### Tugas 1
Rangkum teks tentang kompetensi inti koperasi dalam dua kalimat.
### Tugas 2
Tolong sambung teks tentang kompetensi inti koperasi, mulai setelah kalimat terakhirnya.
═════ Teks yang Ditampilkan ═════
Kelima, dari sudut bisnis, keempat masalah koperasi di atas berdampak pada hilangnya sense untuk melakukan identifikasi apa yang disebut Prahalad dan Hamel (1990) sebagai kompetensi inti (core competencies). Bisnis koperasi selama ini tidak dapat mengidentifikasi keunikan dirinya. Koperasi – akibat kemanjaan dan intervensi – hanya dapat melakukan identifikasi core product. Padahal bila dilihat dari konsep bisnis, core competencies merupakan “jantung” organisasi atau perusahaan, sedangkan produk merupakan implementasi dari core competencies tersebut untuk menghasilkan nilai tambah organisasi bisnis. Core competencies perlu didesain melalui kejelasan visi dan misi organisasi. Sehingga konsekuensi logisnya pengembangan kompetensi bisnis, produk sampai sumber daya yang muncul mengarah pada core competencies.
═════ Catatan yang Disediakan ═════
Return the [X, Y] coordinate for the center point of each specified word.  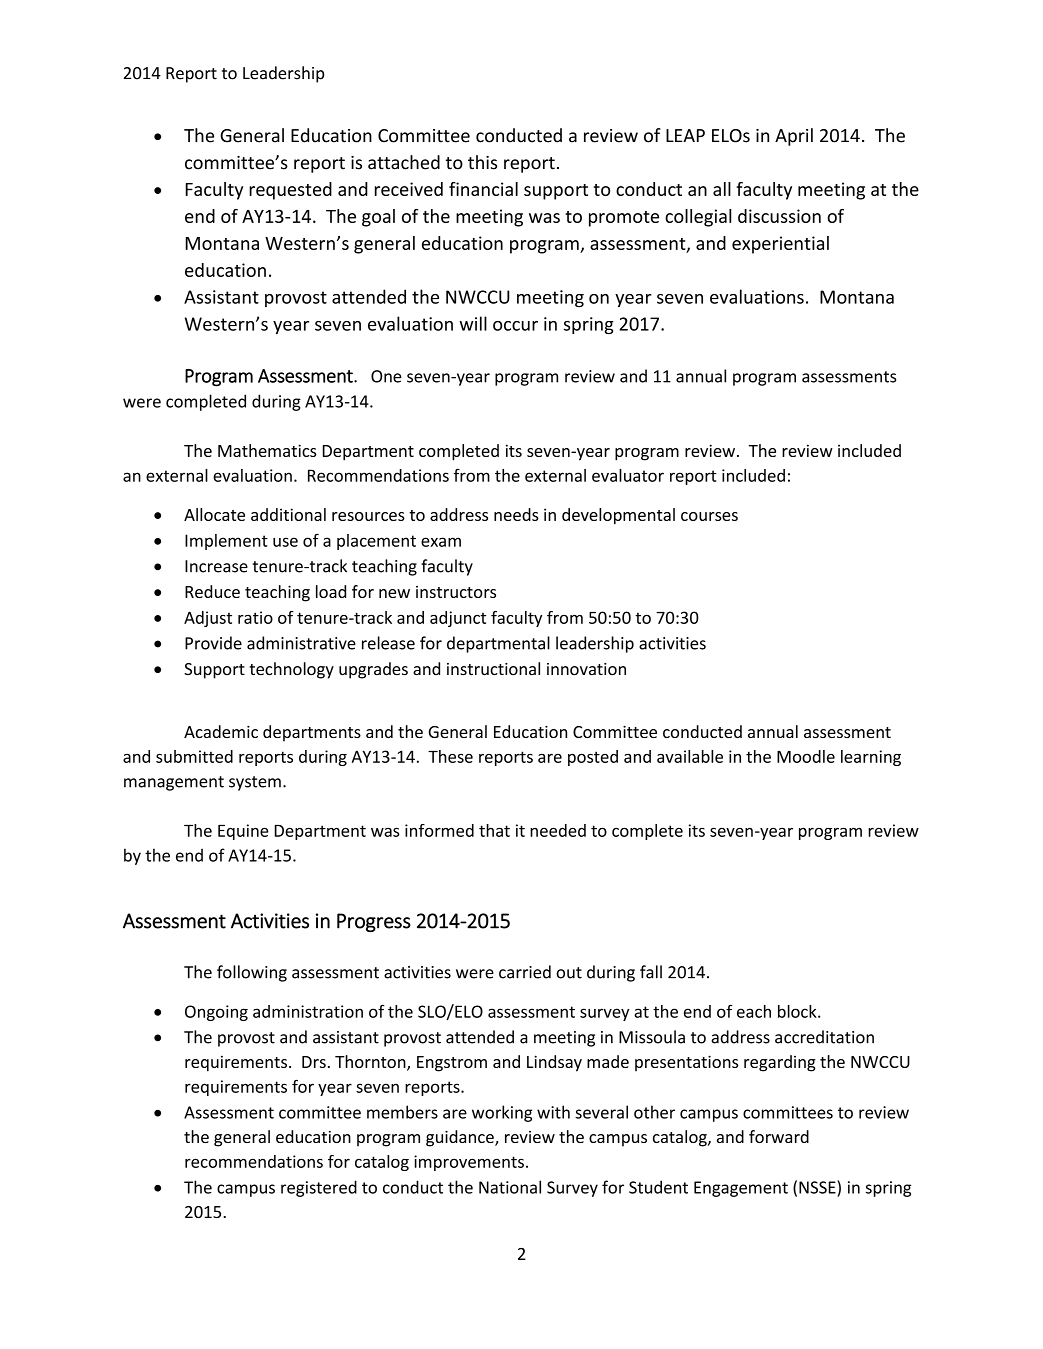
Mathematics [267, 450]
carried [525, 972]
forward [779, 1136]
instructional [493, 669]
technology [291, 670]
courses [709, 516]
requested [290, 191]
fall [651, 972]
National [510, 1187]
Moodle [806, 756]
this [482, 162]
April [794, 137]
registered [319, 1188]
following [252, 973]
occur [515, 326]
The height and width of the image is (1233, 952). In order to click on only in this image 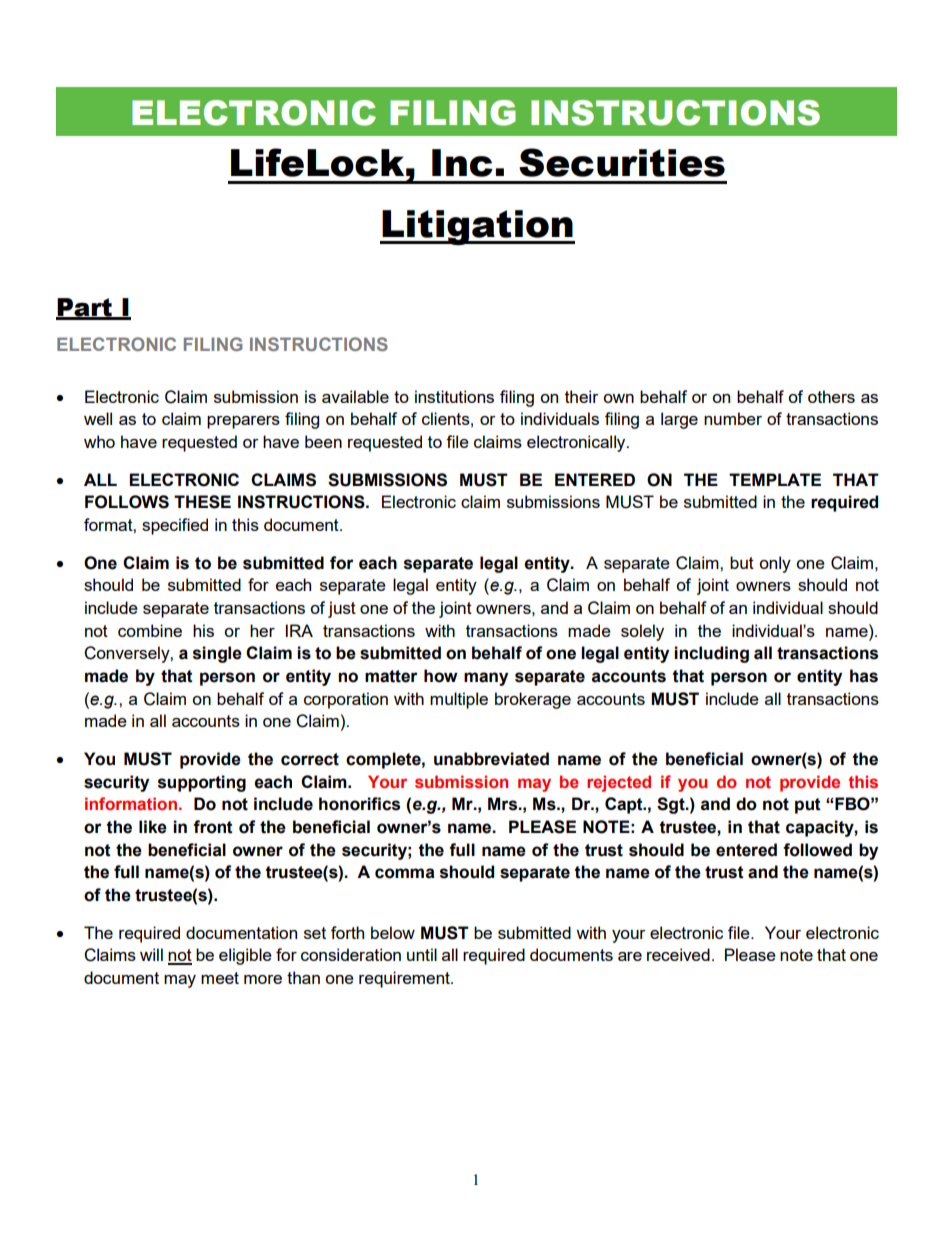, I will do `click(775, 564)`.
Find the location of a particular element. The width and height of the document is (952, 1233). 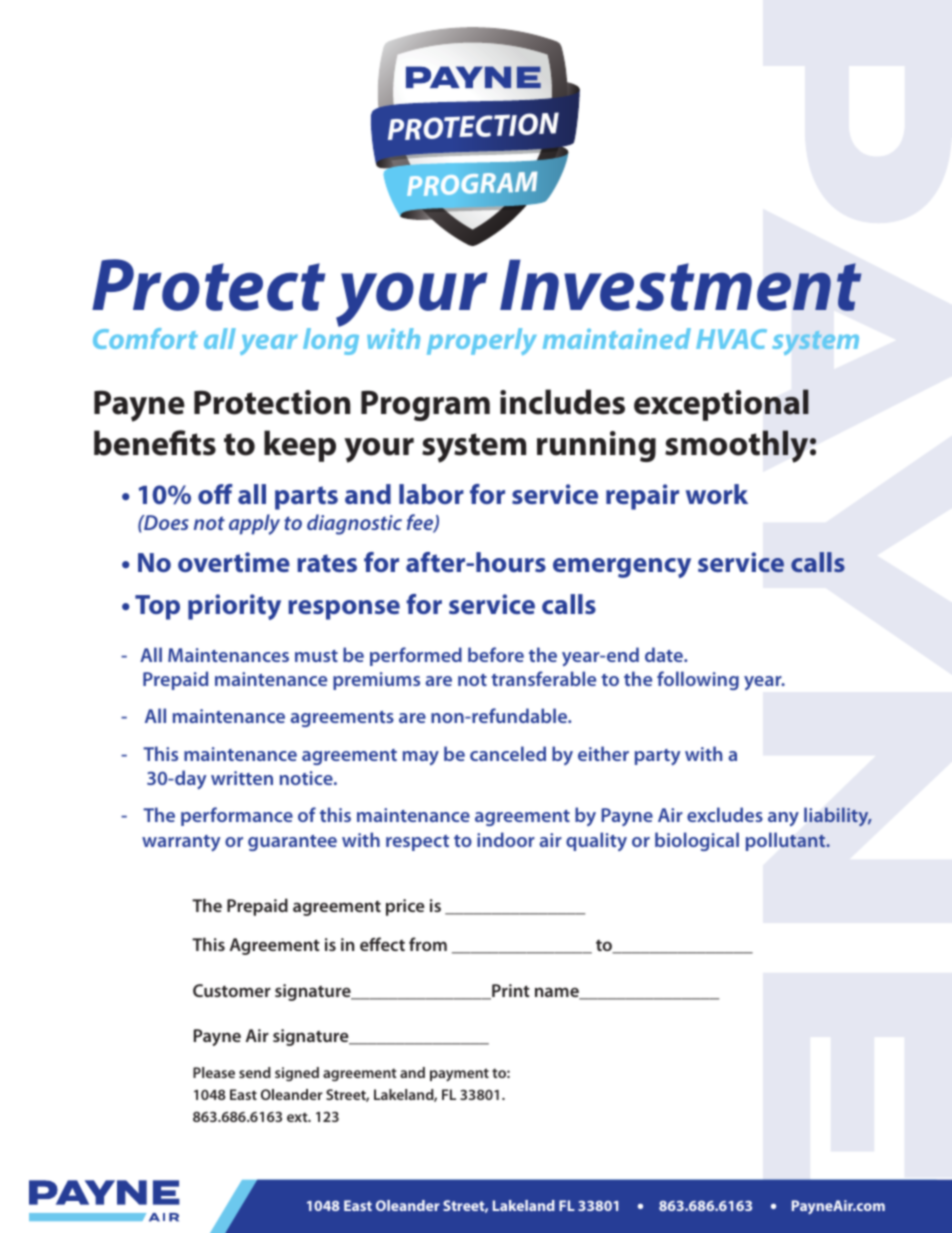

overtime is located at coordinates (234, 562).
═════
═════ Catatan yang Disediakan ═════
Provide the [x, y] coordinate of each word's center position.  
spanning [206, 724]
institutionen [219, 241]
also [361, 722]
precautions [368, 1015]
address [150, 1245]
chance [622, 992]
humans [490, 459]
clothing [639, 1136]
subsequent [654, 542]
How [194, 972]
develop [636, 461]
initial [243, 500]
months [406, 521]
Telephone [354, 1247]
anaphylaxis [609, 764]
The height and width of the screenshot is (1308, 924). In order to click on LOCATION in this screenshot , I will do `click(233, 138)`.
═════
### Jawaban Tugas 1
Dari sudut bisnis, masalah-masalah koperasi membuatnya kehilangan kepekaan untuk mengidentifikasi kompetensi inti dan keunikan dirinya, sehingga akibat kemanjaan dan intervensi koperasi hanya mampu mengidentifikasi produk inti. Padahal kompetensi inti adalah "jantung" organisasi, sementara produk merupakan implementasinya untuk menghasilkan nilai tambah, dan kompetensi inti perlu didesain melalui visi dan misi yang jelas agar pengembangan kompetensi bisnis, produk, hingga sumber daya mengarah padanya.

### Jawaban Tugas 2
Bedasarkan permasalahan tersebut di atas, aktivitas bisnis koperasi harus memiliki kreasi pemberdayaannya sendiri, otonom-independen, sesuai mekanisme naturalitas ekonominya, dan memiliki core competence-nya sendiri. Namun demikian, Idealisme koperasi harus tetap dikedepankan sebagai salah satu pemicu semangat agar koperasi tetap memiliki ruh perjuangan ekonomi rakyat. Selain itu koperasi harus tetap sesuai jati dirinya sendiri. Seperti ungkapan mayoritas anggota International Co-operation Association (ICA) bahwa koperasi akan menjadi yang terbaik bila mereka menjadi dirinya sendiri. (penulis : Bunyamin)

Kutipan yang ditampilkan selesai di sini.